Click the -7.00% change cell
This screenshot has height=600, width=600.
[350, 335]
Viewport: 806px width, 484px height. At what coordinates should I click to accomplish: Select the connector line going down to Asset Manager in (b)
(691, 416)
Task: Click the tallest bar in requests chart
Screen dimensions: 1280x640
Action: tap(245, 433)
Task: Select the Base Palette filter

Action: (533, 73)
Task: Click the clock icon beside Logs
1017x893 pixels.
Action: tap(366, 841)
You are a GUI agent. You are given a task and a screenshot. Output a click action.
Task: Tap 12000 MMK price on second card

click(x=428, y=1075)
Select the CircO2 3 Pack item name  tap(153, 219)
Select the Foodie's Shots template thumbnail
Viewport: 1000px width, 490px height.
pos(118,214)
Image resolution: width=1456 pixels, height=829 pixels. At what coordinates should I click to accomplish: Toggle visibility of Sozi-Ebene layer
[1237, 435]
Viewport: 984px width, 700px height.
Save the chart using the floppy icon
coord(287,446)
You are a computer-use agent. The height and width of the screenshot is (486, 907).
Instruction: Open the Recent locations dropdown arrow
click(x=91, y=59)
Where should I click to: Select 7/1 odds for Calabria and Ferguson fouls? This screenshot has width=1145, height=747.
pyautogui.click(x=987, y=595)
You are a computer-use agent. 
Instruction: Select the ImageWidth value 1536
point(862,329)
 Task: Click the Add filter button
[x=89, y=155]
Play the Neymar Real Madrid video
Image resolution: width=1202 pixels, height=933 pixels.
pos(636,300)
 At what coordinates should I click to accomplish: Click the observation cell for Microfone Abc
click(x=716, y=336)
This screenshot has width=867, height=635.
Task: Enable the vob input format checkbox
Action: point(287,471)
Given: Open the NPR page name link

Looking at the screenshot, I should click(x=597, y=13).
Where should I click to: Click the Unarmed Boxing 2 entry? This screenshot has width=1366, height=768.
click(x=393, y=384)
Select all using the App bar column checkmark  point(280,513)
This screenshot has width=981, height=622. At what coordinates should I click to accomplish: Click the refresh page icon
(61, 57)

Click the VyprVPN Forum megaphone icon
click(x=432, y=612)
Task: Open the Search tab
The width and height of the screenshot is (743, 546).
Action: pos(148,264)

※ ※ ※

**Problem to solve**
Please give the number of lines with "computer" in the entries above, and write no other text.

**Output for this exercise**
2